ラピュタ阿佐ヶ谷での

  
 
    
    鈴木義明さんの発掘フィルムによるオールド・ピンク映画を見に行く。日曜日の初日である内田高子さんのトーク付き上映には事情で行けなかったので、今日は映画のみの鑑賞。
    67年の作品で、「ピンク映画」といっても、オールヌードは出てこない。主演の内田高子に至っては、セミヌードすらもない。
    鈴木さんはこの時期の映画を、いまのピンク映画と同じものとは捉えられないとし「日本セクスプロイテーション」映画という定義付けを行っている。
    もちろん、これは当時の表現規制と無縁ではない。
    
    冒頭、悲愴感を煽るような音楽に乗って、人力車を引く男と、もう一人の男が走ってくるのが併行して捉えられる。それぞれのUPの後、引いた絵で、一緒に走っているのがわかる。
    やがて旧家に着くと、人力車から降ろされ、門から入ろうとした花嫁衣裳の内田高子は「ここじゃない」と言われる。
    「お前はこっちからだ」
    横の通用門から入らされる内田高子を、門の内側からいかめしい顔で凝視する老婆。姑である。
    男が、人力車を引いてきたもう一人の男に「もう帰っていい」と告げると、はっとする内田高子。
    「お父さん……」
    ここで、人力車を引いていたのは彼女の父親であることがわかるが、彼は、今日限り娘のことは忘れてもらおう、と言い渡されるのだ。
    
    この、出だしのなんとも不穏な空気。彼女にとって、決して祝福されない人身御供的な結婚であることを雄弁に語っている。
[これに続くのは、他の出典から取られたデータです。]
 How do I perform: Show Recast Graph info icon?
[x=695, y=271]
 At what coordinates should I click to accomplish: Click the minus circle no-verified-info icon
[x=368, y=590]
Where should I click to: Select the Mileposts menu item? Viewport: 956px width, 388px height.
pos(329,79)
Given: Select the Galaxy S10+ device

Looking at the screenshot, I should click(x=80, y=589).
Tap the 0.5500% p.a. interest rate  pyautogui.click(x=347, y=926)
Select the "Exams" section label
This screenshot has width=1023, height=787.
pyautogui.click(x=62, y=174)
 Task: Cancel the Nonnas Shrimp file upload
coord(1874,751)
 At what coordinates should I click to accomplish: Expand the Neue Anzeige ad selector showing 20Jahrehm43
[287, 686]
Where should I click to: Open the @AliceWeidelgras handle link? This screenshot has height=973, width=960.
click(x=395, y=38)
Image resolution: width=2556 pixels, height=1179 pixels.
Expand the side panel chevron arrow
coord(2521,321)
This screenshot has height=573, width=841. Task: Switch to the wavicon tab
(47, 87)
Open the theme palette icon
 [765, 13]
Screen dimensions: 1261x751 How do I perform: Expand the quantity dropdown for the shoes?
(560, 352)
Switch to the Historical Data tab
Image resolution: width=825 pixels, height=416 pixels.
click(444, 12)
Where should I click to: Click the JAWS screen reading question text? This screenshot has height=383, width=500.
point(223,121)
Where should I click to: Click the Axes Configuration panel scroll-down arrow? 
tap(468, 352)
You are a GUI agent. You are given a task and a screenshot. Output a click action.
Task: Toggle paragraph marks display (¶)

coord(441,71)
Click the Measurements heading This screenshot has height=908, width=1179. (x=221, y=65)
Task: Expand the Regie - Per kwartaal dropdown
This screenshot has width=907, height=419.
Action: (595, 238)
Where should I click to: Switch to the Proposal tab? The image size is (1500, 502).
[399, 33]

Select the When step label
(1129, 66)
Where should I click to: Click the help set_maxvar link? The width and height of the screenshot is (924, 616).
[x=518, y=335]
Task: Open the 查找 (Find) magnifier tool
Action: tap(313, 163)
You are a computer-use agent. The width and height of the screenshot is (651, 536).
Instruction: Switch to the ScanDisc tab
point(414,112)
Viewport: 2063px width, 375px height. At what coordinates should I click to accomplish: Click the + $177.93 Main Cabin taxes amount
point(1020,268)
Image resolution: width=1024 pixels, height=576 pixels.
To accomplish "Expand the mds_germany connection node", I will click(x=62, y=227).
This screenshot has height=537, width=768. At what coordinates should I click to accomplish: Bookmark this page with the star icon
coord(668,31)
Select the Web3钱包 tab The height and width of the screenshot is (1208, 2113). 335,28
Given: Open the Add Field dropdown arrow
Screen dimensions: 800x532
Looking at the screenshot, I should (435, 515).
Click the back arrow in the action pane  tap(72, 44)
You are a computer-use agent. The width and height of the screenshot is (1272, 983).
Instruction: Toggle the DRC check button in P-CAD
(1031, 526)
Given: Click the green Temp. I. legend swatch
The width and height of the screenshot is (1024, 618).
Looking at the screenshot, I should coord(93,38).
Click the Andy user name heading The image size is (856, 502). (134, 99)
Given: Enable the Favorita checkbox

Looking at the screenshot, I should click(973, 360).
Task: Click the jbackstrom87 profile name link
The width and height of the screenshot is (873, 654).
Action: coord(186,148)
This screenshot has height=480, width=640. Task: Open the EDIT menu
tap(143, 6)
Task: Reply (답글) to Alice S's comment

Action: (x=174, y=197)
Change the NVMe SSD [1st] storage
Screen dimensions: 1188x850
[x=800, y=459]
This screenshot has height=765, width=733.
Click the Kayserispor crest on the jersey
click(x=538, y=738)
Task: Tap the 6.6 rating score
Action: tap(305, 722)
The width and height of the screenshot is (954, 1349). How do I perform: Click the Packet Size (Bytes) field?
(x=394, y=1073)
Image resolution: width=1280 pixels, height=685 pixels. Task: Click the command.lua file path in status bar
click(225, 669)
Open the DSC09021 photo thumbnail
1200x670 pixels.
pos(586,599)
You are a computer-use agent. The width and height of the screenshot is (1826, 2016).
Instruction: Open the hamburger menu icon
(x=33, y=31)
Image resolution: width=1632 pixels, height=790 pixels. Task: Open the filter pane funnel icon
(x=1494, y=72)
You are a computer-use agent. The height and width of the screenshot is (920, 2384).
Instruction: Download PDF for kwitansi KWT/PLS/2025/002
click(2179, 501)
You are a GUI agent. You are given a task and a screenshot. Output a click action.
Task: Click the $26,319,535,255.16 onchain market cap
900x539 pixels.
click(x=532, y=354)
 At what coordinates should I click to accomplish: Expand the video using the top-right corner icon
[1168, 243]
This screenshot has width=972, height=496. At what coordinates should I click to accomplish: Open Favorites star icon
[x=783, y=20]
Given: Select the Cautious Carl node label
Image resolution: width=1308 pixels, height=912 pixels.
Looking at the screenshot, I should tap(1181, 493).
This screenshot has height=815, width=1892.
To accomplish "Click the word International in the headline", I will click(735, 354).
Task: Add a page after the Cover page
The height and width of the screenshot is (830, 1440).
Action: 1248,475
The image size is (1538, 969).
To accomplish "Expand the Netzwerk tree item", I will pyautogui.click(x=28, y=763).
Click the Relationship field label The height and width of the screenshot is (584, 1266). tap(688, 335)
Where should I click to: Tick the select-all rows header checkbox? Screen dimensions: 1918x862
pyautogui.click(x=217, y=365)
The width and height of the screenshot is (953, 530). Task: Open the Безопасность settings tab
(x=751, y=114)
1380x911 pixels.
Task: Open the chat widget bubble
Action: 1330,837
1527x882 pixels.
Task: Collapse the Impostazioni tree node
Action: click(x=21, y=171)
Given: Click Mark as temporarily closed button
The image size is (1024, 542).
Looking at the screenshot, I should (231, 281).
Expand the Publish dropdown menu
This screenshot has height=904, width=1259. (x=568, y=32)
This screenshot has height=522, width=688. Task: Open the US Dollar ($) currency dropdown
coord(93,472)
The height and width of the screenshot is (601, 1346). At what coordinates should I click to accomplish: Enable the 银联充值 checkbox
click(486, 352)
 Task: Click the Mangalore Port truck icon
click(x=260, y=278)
    「普通の身体ではありません」と、これから初対面となる夫について言う姑。やがてその「普通ではない」夫の待つ奥の間に入るまでのモノモノしい雰囲気は、これからどんなおどろおどろしい展開になるのかと思わせずにはいられない。
    ちなみに、この映画は基本モノクロで時々パートカラーになるのだが、まさにこの「奥の間」に入ったとたんにカラーになるのがドキッとさせられる。
  
    この頃のピンク映画は、今回他の日に上映される西原儀一の監督作品もそうだが、今で言えばホラー映画のようなショッキングな見せ方で、不穏な空気を醸し出す。それによって、場面としては特別露出度は高くないのに、なにかとてもいけないものを見ているような気持ちになってくるのだ。

    奥の間に居たのは寝たきりの青年で、意外に好青年に見える。病弱な彼に身体を求められ、応える内田高子。だがそういうシチュエイションだというだけで、濃厚なベッドシーンはほとんどない。同じ家にいる姑の視線が光っているという状況を見せることにより、不穏な空気は継続する。

   やがて映画は、同じ家の次男坊の存在をクローズアップしていくことになるが、この次男坊を、後に山本晋也監督作品などでギャグメーカーとして一世を風靡する久保新二が演じている。まだ初々しい久保新二のシリアス演技が見られるのだ。
   久保新二は一星ケミ演じる遊女のところに通っている。家の金を費やすが次第にそれもままならず、お手伝いさんに金をせびって、泣きながら断られる久保ちん。このお手伝いさんは曰くつきの人物であることがやがてわかる。
   
   やがて、あまり画面に登場しないまま長兄(つまり内田高子の夫)は病死し、弟の久保チンには赤紙が届く。
   兄が死んだ晩、久保チンは雨の中で内田高子を追いまわし、草むらでついに思いを遂げてしまうパートカラー場面。ここもほとんど露出なく、手や足のUPでコトを表現。